Granted, the vast number of images being taken every day means that there are some very talented amateurs producing amazing, Instagram-worthy travel photography, alongside whichever professionals are still earning a shrinking crust from doing so. But the vast majority is selfies that have little value to anyone beyond the person who took them or, at best, a close circle of friends and family.
The problem is that any travel photography we see online is, by and large, not curated. Once there was something called a picture editor whose job it was to sift through 100s and 1000s of travel images and select only the best ones for publication. Sure, that was subjective, and the digital splurge of imagery now available to us when we scroll through our feeds feels in some ways more democratic. But at least skilled professionals previously filtered out the dross.
Nowadays we have a lot of dross because, for most, travel photography says less about the place and more about the person taking the shot.
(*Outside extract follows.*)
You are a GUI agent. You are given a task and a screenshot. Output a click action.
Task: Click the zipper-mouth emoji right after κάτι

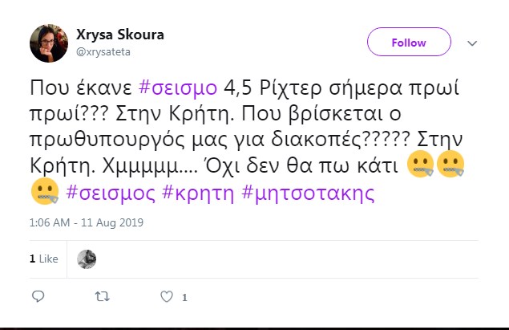(x=420, y=164)
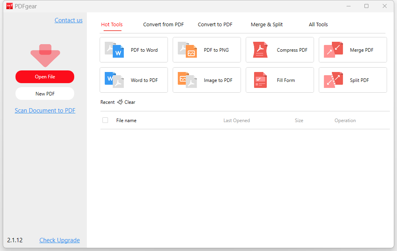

It fulfils a need to portray an image of ourselves online that is ‘better’ than our day-to-day reality, and therefore less authentic. It’s a mindset we’ve all become so used to, we do it automatically. After all, digital photography and now various AI tools have enabled us to quickly edit and boost the appearance of ourselves and our surroundings for decades. Why shouldn’t that extend to our travel photography and holiday snaps?
And yet I crave authenticity. Like my Dad’s slide photography of the 1970s and 80s, where what we saw was what we got, with no digital malarkey fudging reality or altering memory.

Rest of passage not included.